Multithreaded operations

Article: dts0233

Applies to: dtSearch Engine

The dtSearch Engine supports multithreaded indexing, searching, and file conversion. As a general rule, any API function can be called from any thread at any time. However, access to API objects such as SearchResults, IndexJob, FileConvertJob, and SearchResults is not synchronized, so a single API object should not be accessed from more than one thread at a time.

Multithreaded Indexing

dtSearch includes support for using multiple threads to build a single index, greatly improving indexing speed on 64-bit Windows and Linux systems. At least 16 Gb of memory is required. (For example, on an i9-12900K Windows computer with 64 Gb of memory, indexing 97 Gb of documents was about 6 times faster with the multithreaded indexer enabled.)

In dtSearch Desktop/Network, click Options > Preferences > Indexing Resources to enable this option.

Using the dtSearch Engine API, set the new flag dtsIndexMultithread in IndexJob. For sample code, see the FolderDataSource sample application in the examples\NetStd folder.

For best performance, this feature should be used in combination with an external scalable allocator such as the Intel TBB library. For more information see: External allocator integration.

Concurrent index access

Any number of SearchJobs can target the same index, or different indexes, concurrently in different threads or in different processes. Searching is done without any need for file or record locks, so aside from the need to share CPU and other hardware resources, one search user has no effect on another concurrent search user.

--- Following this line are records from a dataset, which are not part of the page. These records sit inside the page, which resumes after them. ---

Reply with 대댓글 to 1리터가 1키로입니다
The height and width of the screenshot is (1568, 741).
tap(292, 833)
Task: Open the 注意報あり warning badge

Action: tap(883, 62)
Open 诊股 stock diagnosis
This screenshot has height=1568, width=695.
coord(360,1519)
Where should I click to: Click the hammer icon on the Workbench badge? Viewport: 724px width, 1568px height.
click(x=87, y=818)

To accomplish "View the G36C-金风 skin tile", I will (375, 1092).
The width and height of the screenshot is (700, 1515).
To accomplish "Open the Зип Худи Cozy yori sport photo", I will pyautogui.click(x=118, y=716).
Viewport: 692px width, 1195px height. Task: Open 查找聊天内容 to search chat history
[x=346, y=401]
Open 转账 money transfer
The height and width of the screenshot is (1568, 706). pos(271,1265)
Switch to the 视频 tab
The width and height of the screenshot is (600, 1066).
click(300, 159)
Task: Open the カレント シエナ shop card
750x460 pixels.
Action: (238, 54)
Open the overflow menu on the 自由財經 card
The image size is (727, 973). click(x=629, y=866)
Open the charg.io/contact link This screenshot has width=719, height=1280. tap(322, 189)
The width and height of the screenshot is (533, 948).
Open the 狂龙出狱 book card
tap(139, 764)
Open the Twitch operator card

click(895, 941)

The rules for concurrent access to indexes are: users can share access to an index while searching, even if an index is being updated, merged, or compressed, but only one user at a time can have write access to an index. Therefore, when an index is being updated or compressed, no other users can modify that index. A "user" is a single process or thread. In a multi-threaded application, only one thread at a time can have write access to an index.

A user who starts a search while an index is being updated will see the index as it existed before the update started. Once an index update commits, searches that begin after the commit will see changes made to the index by that update. If an update is terminated abnormally, the index reverts to its state as of the last successful commit. Searches will remain unaffected by the failed update. At the start of the next index update, any invalid data added by the failed update will be removed before new data is added. For information on resource contention issues when running multiple concurrent indexing operations, please see Optimizing indexing of large document collections.

Options

Option settings are maintained separately for each thread, so changes to options in one thread will not affect a job in progress on another thread. When a new thread is started, it will inherit the most recent option settings from other threads in the process.